Таблица 3. Содержание эмтрицитабина в организме теплокровных животных (крысы)
| Биологическая жидкость | Найдено эмтрицитабина мкг в 1 мл биологического объекта | Метрологические характеристики |
| Терапевтическая концентрация | ||
| Моча | 6,85 6,50 6,45 6,73 6,68 | X=6,65 S=0,1657 RSD%=2,49 Е%=3,10 |
| Кровь | 3,15 2,85 2,76 2,84 2,93 | X =2,91 S=0,1492 RSD=5,13 Е%=6,37 |
| Токсическая концентрация | ||
| Моча | 35,80 34,46 36,45 35,76 36,58 | X =35,81 S=0,8408 RSD=2,35 Е% =2,92 |
| Кровь | 18,12 16,56 16,23 16,69 16,81 | X =16,88 S=0,7252 RSD=5,134,30 Е%=5,34 |
Из табл. 3 видно, что с помощью разработанной методики удалось обнаружить эмтрицитабин в извлечении из мочи с терапевтической дозой 6,65±2,21 мкг/мл, с токсической дозой 35,81±1,05 мкг/мл, в извлечении из плазмы с терапевтической дозой 2,91±0,19 мкг/мл, с токсической дозой 16,88±0,90 мкг/мл [7].
Выводы
1. Подобраны условия изолирования эмтрицитабина (экстрагент, pH среды, время и кратность экстракции) с помощью ЖЖЭ этилацетатом при pH 9,0 трехкратно в течение 7 мин.
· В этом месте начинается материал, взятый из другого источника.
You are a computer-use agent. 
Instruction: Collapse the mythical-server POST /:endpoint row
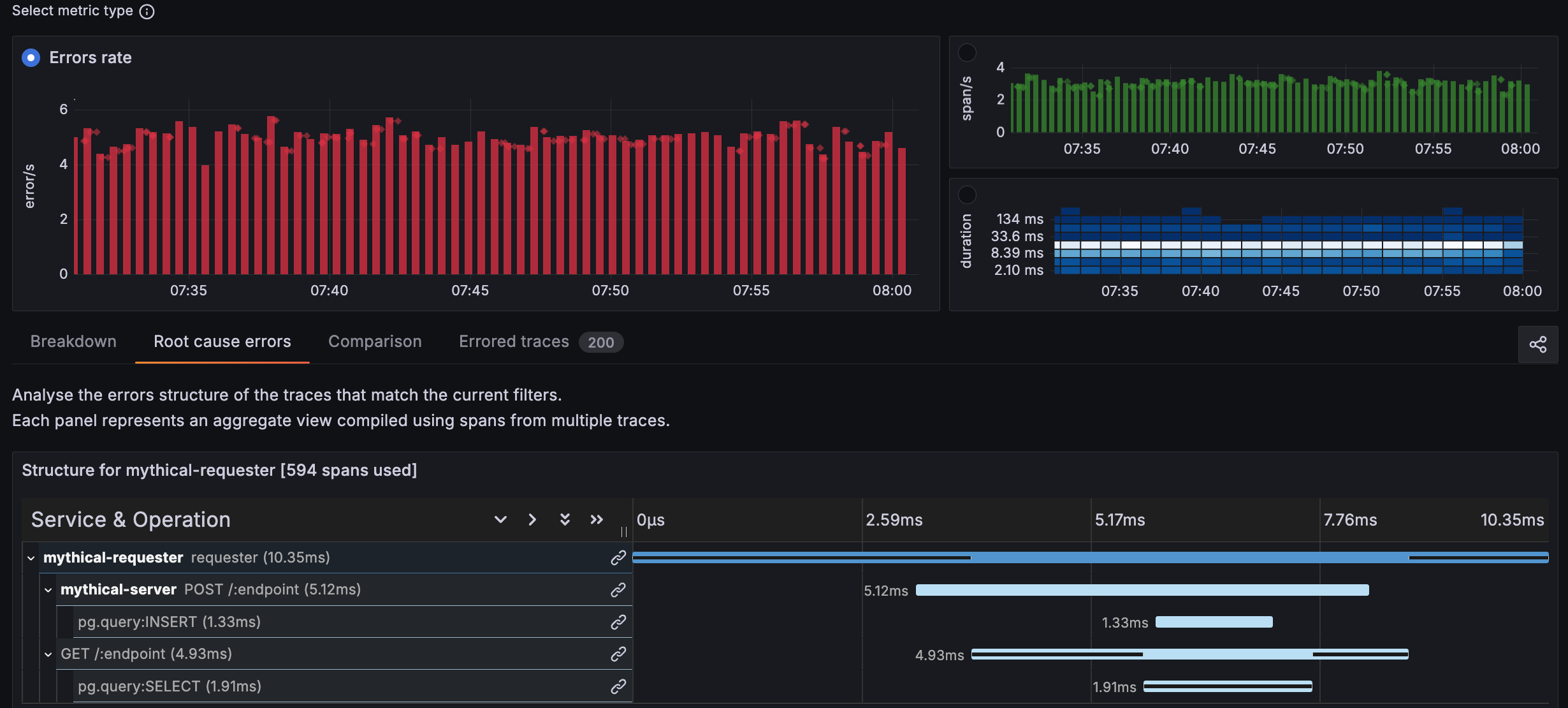click(x=47, y=589)
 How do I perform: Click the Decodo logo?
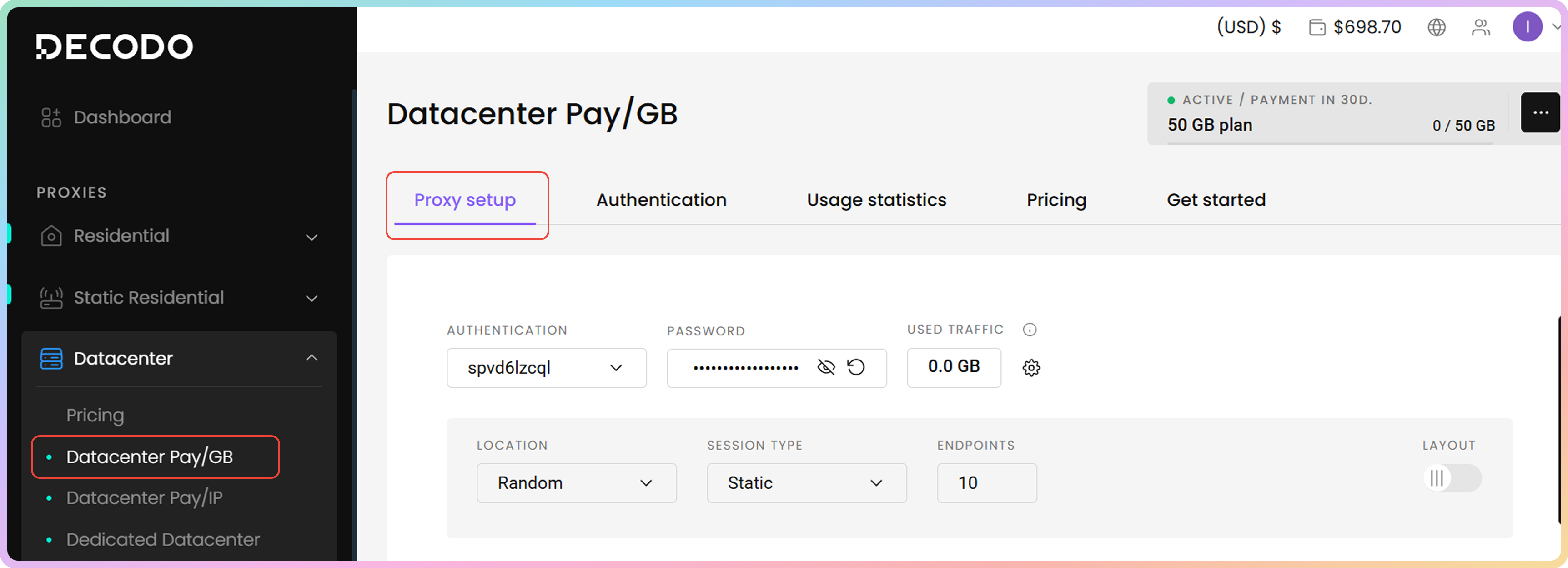[x=114, y=47]
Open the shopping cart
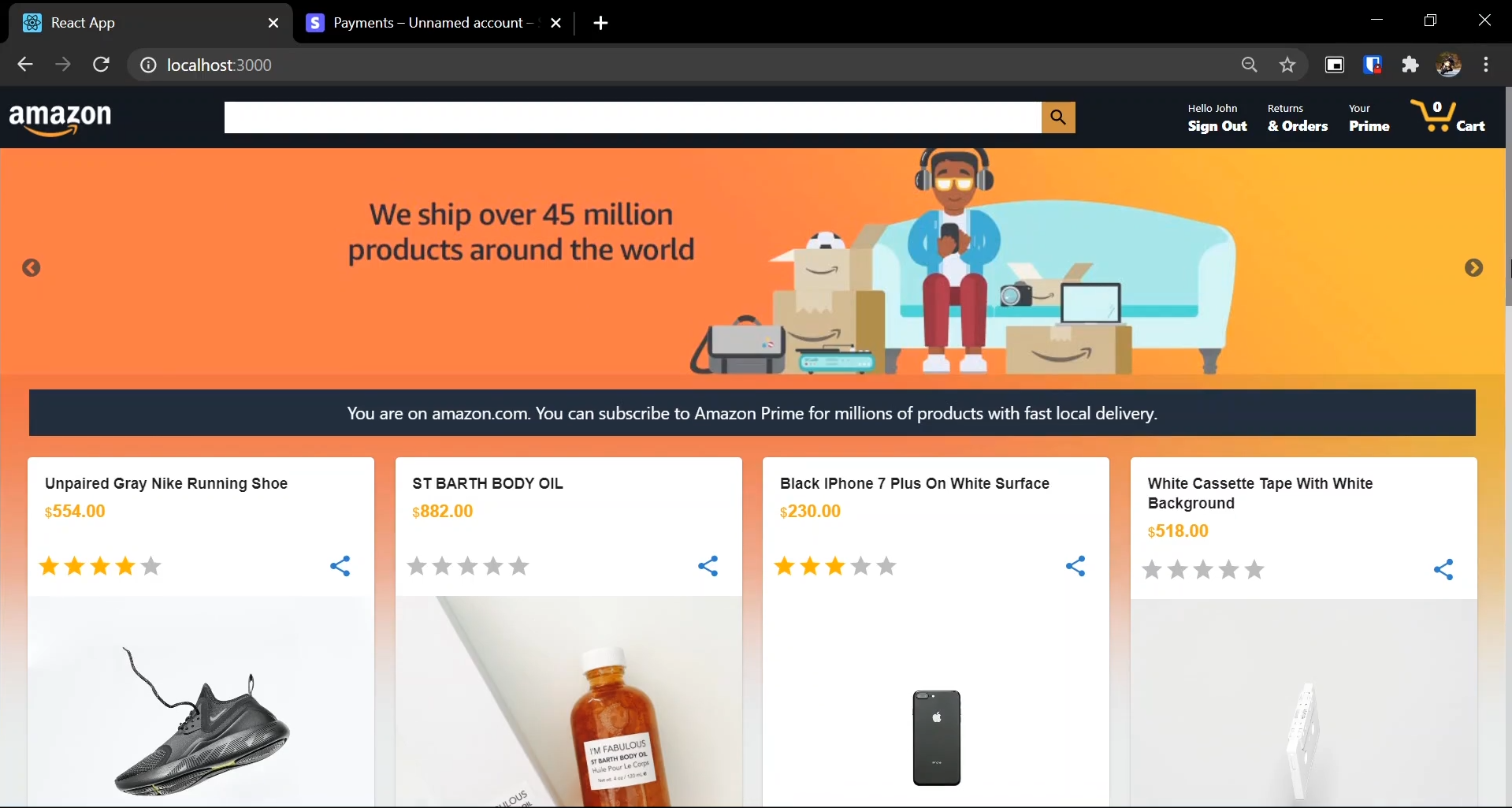Image resolution: width=1512 pixels, height=808 pixels. pyautogui.click(x=1450, y=117)
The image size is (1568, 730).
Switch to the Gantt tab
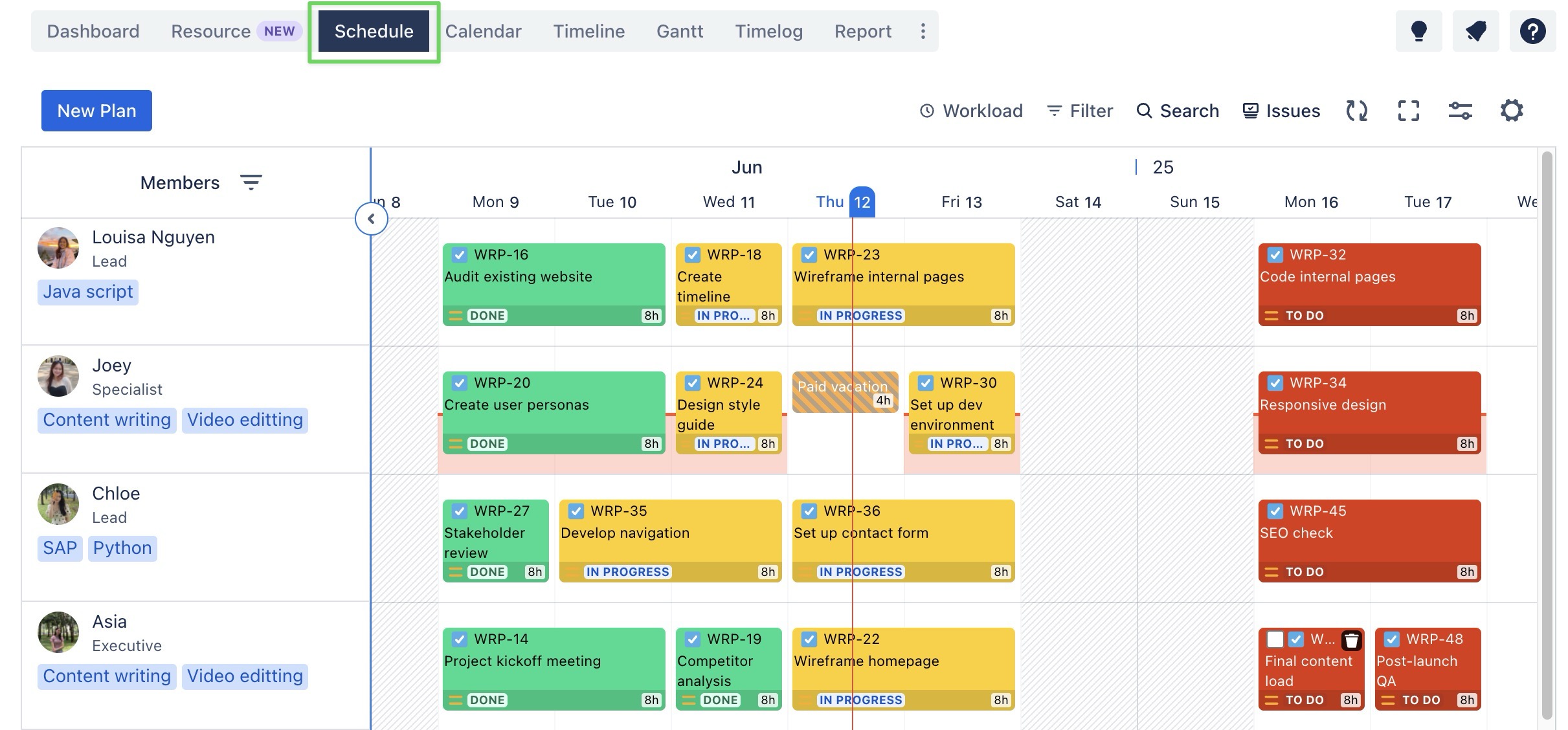[679, 31]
2. Оптимизированы методики изолирования эмтрицитабина из биологических объектов: мочи, слюны и печени — с помощью ЖЖЭ. Валидационная оценка свидетельствует о пригодности предложенных методик. Относительное стандартное отклонение (RSD, %) при оценке сходимости и внутрилабораторной воспроизводимости не превышала 3,8% для модельной смеси плазмы крови, 5,7% для модельной смеси мочи, 3,6% для модельной смеси слюны, 5,4% для модельной смеси печени.
3. Оптимизированы методики идентификации и количественного определения эмтрицитабина в извлечениях из плазмы, мочи, слюны и печени методами УФ-спектрофотометрии с максимумом поглощения при λ=291±1 нм и ВЭЖХ (пик с временем удерживания 26 мин).
Авторы заявляют об отсутствии конфликта интересов.